August 18, 2015
The porch looked empty, but when I opened up the screen door, a man rushed at me, arms raised.
That’s what I’d told the jury. They’d questioned me for what seemed like days. A surgeon who took the stand said the bullet had entered the man’s abdomen, burst his spleen, and lodged between his seventh and eighth vertebrae. The jury determined I couldn’t be charged with any wrongful doing as the act was declared self-defense. The man survived, but he wasn’t going to walk right ever again. Social media interpreted the event differently because the man who was trying to attack me was doing so with a very large carrot that he’d stolen from Safeway only an hour earlier. Everybody with an opinion screamed about our country’s failure to help those with mental illnesses, that people like me had no tolerance for the less fortunate. But I’d sworn he had a steak knife covered in what I thought was fresh blood, but it was only the carrot’s hue turned reddish under the dim porch light.
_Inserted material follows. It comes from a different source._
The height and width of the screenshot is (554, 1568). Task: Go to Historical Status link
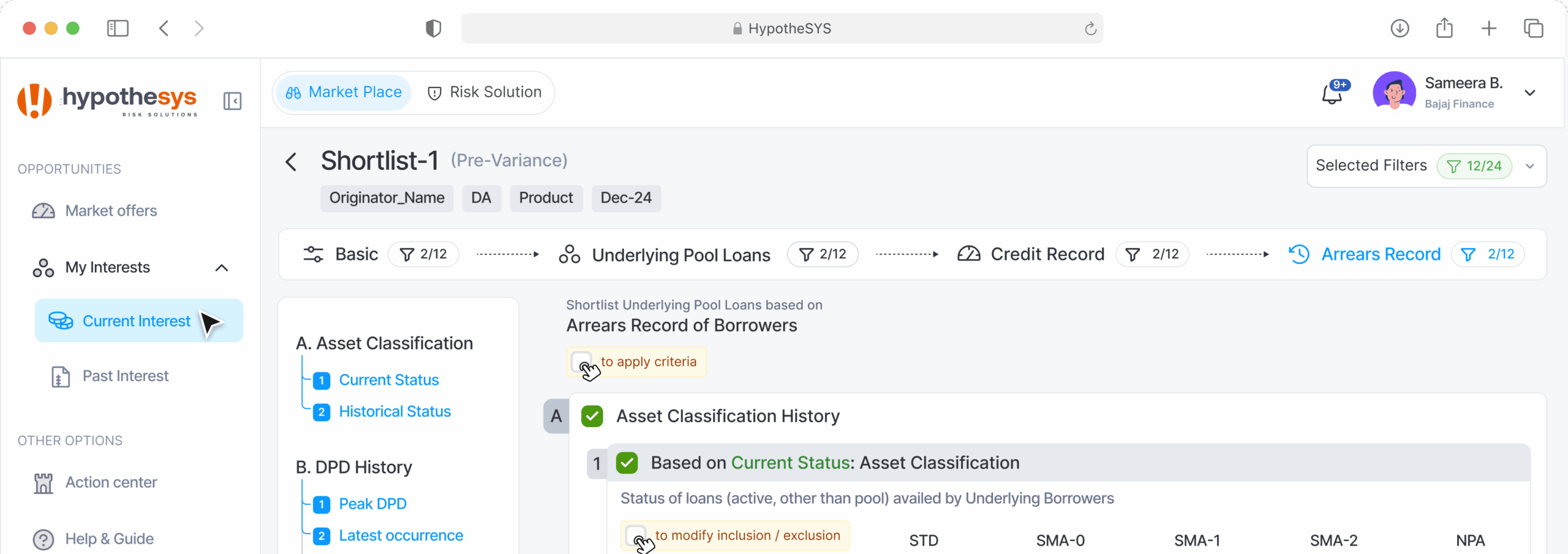(394, 411)
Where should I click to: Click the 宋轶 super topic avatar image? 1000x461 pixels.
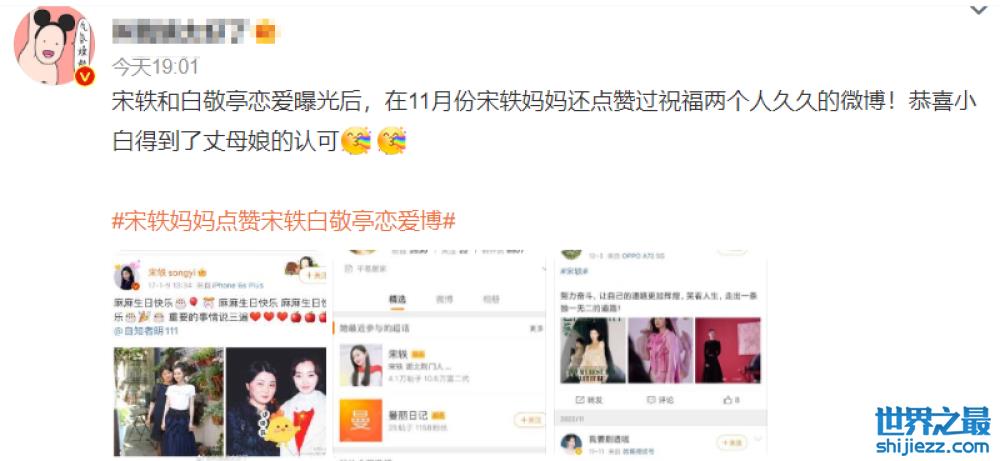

My testimony, however farfetched, was convincing enough and nine out of twelve jury members determined it was a no fault case. Reports showed that the man was not mentally ill but high on a psychedelic called Gator Grip. Apparently the drug made you feel like you were drowning. I didn’t know what people saw in it, except it made you think that every second was your last one alive. I guess there’s something beautiful about that.